So, Sony seems like they’re really serious this time. They’re really going to make God of War into a movie.
Yeah, I can foresee a couple of problems with that. Even if they did hire a screenwriter who thinks he’s making the next Batman trilogy.
#5) There’s Really No Plot To The Games
This is every God of War game: Kratos is pissed off at a God, or a Fury, or something. He needs some object to defeat them, because Kratos solves his problems with murder. This object is hidden in a temple full of overly elaborate traps and locks that he travels to. Also he kills his way out of Hades at some point.
Patrick Melton, the poor bastard stuck writing this movie, has argued that Kratos’ origin story will be the first act… and is notably silent on what will happen next.
#4) Most of the Plot Points Involve Horrible Ways to Die Or Worse
When Kratos rips a god’s head off and pokes the back of it with his finger to make him scream/use him as a lantern, I laugh because despite the “realism” of the graphics, it’s ridiculous. On film, live-action, it’d probably be awful. Similarly, most of the game involves Kratos going somewhere and killing something in some absolutely grisly way, usually for the crime of being between Kratos and what he wants. That makes for fun video games, not compelling cinema.
#3) The Antagonists All Have Weak Motives or No Motive Whatsoever
OK, that’s unfair. The ultimate end boss in Chains of Olympus had a reasonable motive and was fairly sympathetic. Hades also has one of the best speeches in the entire franchise.
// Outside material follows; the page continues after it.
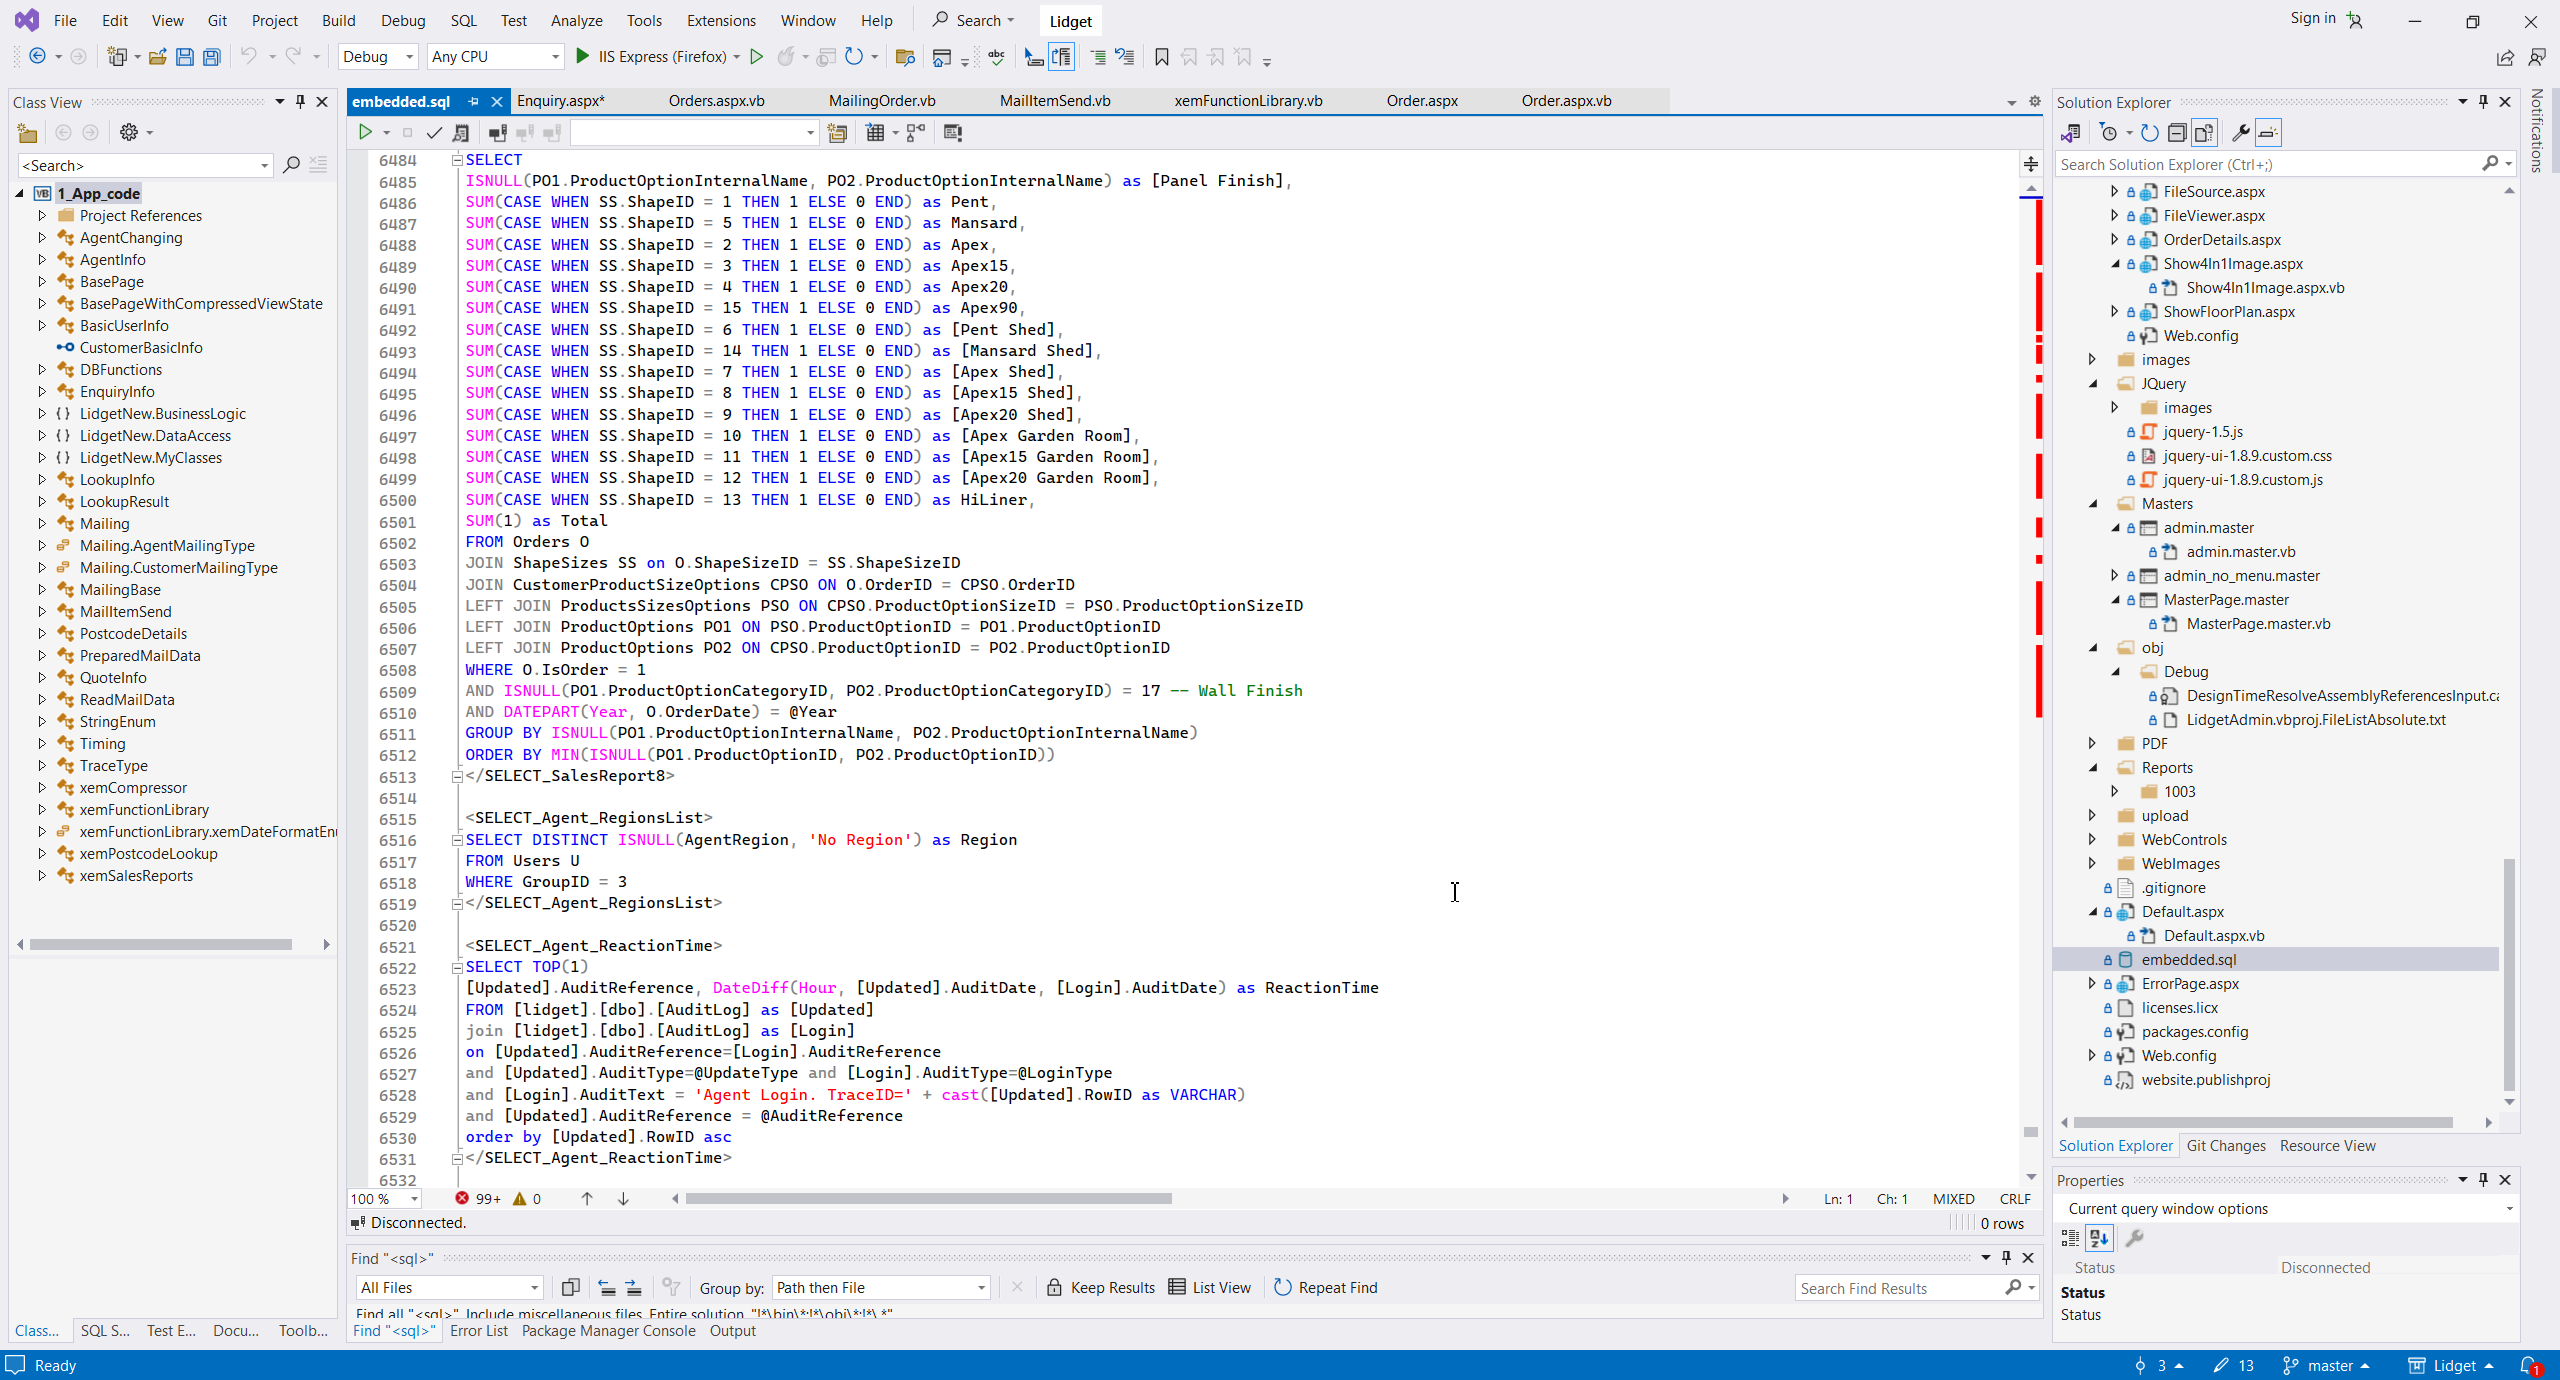This screenshot has width=2560, height=1380.
Task: Click the Save All icon in toolbar
Action: tap(212, 57)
He’s not a nice man but if anybody’s got reason to want Kratos dead, it’s Hades.
Everybody else, though, can be summed up with “because he’s a prick.” And that’s a bit… tricky, to write around.
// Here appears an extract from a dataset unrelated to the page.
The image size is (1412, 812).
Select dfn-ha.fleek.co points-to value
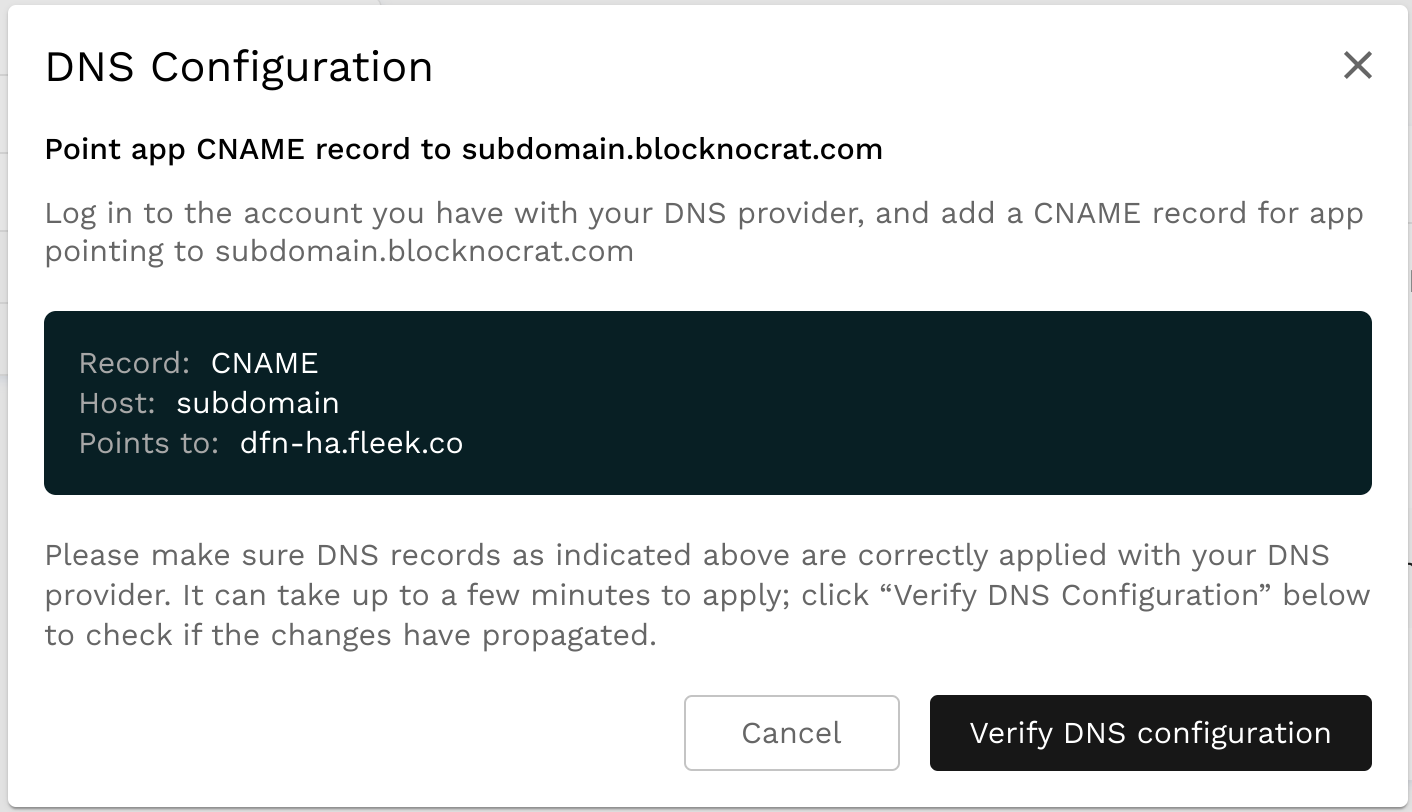351,443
#2) Kratos Is One Of The Worst Characters In Video Games in Just About Every Respect
Kratos is basically what happens when somebody reads a Lobo comic and completely misses the joke. At his best, he’s a bloodthirsty arrogant prick with no indoor voice. At his worst, he’s a homicidal maniac with absolutely zero regard for the health and safety of literally anybody else, including his own friends, allies, and countrymen.
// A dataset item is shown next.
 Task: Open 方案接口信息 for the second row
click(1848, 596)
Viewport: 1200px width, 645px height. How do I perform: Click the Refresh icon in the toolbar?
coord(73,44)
God Of War III tried to pull some sort of ridiculous line of crap about how Kratos deep down felt bad for being a one-man threshing machine, and he never seems to enjoy hurting people, but the simple fact of the matter is that the only thing that’s changed by the series finale is that he’s maybe slightly less arrogant. That’s it. In five games.
Which leads us to the number one problem here…
Everything That Happens In The Entire Franchise Is Essentially Kratos’ Fault
Seriously. Kratos is a complete idiot unable or unwilling to see the blatantly obvious consequences of his actions. The entire franchise starts because he doesn’t want to die and cuts a deal with Ares. Then, when Ares tricks him into killing his family, does he try and break the bond and swear off killing people, which is what got him into this mess in the first place? No, he kills even more people, ultimately killing Ares.
Then, in the second game, he goes around picking fights with the gods until Zeus does what’s quite frankly the reasonable thing and kills him before he rips apart all of Greece. Kratos escapes Hell and could end it there. Instead he goes to pick another fight with Zeus, because the first one went oh so well. You’d think around the time he’d managed to bump off his only remaining friend he might think “Gee, maybe stabbing shouldn’t be my sole method of problem-solving!” But no, here he is again, with the stabbing, and, by the third game, apocalypse causing. He manages to snuff out the sun, flood the Earth, kill all plant life, and unleash a plague. In exchange the human race gets hope.
Thanks, you unbelieveable dick.
When he’s not actively making things worse, he’s blundering into obvious traps and killing people who either meant well or were completely innocent because they were in his way. The ironic thing is that this actually makes Kratos a tragic hero by the rules of Greek drama; his actions trigger his own downfall. Greeks would think this was an awesome play.
None of this detracts from the games. But a movie? Ehhhh. Maybe consider a spunky teenage sidekick. At least we’d cheer when he stabs the brat.